Kerja Sama dengan PPATK
Penyidik Bareskrim juga menjalin kerja sama dengan Pusat Pelaporan dan Analisis Transaksi Keuangan (PPATK) untuk menelusuri aliran dana yang digunakan dalam operasi sindikat judi online internasional ini. Penelusuran ini bertujuan untuk mengungkap sosok bos atau dalang di balik jaringan tersebut. "Ini masih penelusuran lagi, pendalaman. Mohon waktu ya, karena kita juga masih koordinasi baik dengan PPATK maupun stakeholder terkait lainnya," jelas Wira.
Melalui penelusuran aliran dana, diharapkan dapat terungkap sosok-sosok yang menjadi pemodal, penyokong dana, hingga pihak yang menyewa gedung untuk operasional sindikat. "Untuk melakukan penelusuran baik itu aliran dana maupun sponsor daripada mereka atau pelaku yang mendatangkan ke sini," tambahnya. "Termasuk melakukan penelusuran terhadap siapa yang menyewa, sponsor, dan yang menyediakan sarana dan prasarana bagi para pelaku."

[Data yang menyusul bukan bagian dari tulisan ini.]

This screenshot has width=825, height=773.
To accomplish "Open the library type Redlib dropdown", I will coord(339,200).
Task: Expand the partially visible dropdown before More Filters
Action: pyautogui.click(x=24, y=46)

Penggerebekan di Hayam Wuruk Plaza Tower
Sebelumnya, Bareskrim Polri melakukan penggerebekan terhadap markas judi online yang dioperasikan oleh ratusan WNA di Gedung Perkantoran Hayam Wuruk Plaza Tower, Taman Sari, Jakarta Barat, pada Sabtu, 9 Mei 2026. Dalam penggerebekan tersebut, polisi berhasil menangkap total 320 WNA dari berbagai negara.
Rincian WNA yang Ditangkap
Ratusan WNA yang ditangkap terdiri dari berbagai kewarganegaraan, yaitu:
- 57 warga negara China
- 228 warga negara Vietnam
- 11 warga negara Laos
- 13 warga negara Myanmar
- 3 warga negara Malaysia
- 5 warga negara Thailand
- 3 warga negara Kamboja
Dari total yang diamankan, sebanyak 275 orang telah ditetapkan sebagai tersangka. Para tersangka dijerat dengan Pasal 426 dan atau Pasal 607 juncto Pasal 20 dan atau Pasal 21 Undang-Undang Nomor 1 Tahun 2023 tentang KUHP serta Undang-Undang Nomor 1 Tahun 2026 tentang Penyesuaian Pidana.